*Exercise prompt*
Copy every line from the one containing "Andere tijden (501, 1776)" through the end of the records, requests included. Multiply each coordinate in the answers by 1.35 and round it to the nearest whole number, with halves rounded up.

*Records*
********************

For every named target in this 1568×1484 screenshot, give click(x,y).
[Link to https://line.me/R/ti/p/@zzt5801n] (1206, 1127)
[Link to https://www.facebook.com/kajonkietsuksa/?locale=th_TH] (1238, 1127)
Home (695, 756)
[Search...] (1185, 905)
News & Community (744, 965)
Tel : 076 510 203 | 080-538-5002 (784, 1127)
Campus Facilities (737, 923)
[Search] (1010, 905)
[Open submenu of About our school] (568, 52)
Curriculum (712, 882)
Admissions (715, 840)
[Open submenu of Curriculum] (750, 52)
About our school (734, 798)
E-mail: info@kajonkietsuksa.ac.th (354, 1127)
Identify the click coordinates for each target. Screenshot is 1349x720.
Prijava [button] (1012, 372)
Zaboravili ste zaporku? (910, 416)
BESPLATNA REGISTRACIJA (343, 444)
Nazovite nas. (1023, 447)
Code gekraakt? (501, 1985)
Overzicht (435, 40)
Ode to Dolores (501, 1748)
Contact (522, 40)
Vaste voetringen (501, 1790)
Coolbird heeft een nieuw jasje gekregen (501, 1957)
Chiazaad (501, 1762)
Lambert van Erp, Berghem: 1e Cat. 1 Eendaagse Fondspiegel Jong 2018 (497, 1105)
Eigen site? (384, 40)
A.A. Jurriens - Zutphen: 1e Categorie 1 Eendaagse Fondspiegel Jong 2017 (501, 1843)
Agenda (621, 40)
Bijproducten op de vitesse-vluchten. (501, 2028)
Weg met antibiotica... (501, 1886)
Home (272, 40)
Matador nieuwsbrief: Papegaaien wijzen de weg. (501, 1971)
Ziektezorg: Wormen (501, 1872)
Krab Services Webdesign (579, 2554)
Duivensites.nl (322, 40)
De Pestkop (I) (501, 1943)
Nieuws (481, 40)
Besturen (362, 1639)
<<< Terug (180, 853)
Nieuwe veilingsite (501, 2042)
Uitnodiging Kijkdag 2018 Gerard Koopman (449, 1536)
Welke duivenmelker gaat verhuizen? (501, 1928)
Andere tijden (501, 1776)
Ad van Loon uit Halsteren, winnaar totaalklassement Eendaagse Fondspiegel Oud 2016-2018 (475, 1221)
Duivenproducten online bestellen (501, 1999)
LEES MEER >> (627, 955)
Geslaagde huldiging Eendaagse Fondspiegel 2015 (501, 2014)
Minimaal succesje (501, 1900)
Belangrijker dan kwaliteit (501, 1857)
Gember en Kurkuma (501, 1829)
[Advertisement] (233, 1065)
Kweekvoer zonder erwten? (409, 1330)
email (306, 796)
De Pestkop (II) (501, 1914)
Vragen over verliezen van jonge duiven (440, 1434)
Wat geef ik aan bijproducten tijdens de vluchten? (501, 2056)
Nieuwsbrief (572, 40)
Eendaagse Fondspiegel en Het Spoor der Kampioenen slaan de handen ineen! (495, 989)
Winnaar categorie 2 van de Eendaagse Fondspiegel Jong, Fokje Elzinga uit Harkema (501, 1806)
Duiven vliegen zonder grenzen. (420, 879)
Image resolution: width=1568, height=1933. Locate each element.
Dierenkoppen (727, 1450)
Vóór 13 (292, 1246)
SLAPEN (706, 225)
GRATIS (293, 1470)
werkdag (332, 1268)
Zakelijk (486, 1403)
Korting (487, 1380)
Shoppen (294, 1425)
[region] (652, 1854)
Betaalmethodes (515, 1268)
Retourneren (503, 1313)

********************

*Finished exercise*
Andere tijden (676, 2398)
Ad van Loon uit Halsteren, winnaar totaalklassement Eendaagse Fondspiegel Oud 2016-2018 (641, 1648)
Duivenproducten online bestellen (676, 2699)
LEES MEER >> (846, 1289)
Geslaagde huldiging Eendaagse Fondspiegel 2015 (676, 2719)
Minimaal succesje (676, 2565)
Belangrijker dan kwaliteit (676, 2507)
Gember en Kurkuma (676, 2469)
[Advertisement] (315, 1438)
Kweekvoer zonder erwten? (552, 1796)
email (413, 1075)
De Pestkop (II) (676, 2584)
Vragen over verliezen van jonge duiven (594, 1936)
Wat geef ik aan bijproducten tijdens de vluchten? (676, 2776)
Nieuwsbrief (772, 54)
Eendaagse Fondspiegel en Het Spoor der Kampioenen slaan de handen ineen! (668, 1335)
Winnaar categorie 2 van de Eendaagse Fondspiegel Jong, Fokje Elzinga uit Harkema (676, 2438)
Duiven vliegen zonder grenzen. (567, 1187)
Image resolution: width=1568, height=1933. Locate each element.
Dierenkoppen (981, 1958)
Vóór 13 (394, 1682)
SLAPEN (953, 304)
GRATIS (396, 1985)
werkdag (448, 1712)
Zakelijk (656, 1894)
Korting (657, 1863)
Shoppen (397, 1924)
[region] (880, 2503)
Betaalmethodes (695, 1712)
Retourneren (679, 1773)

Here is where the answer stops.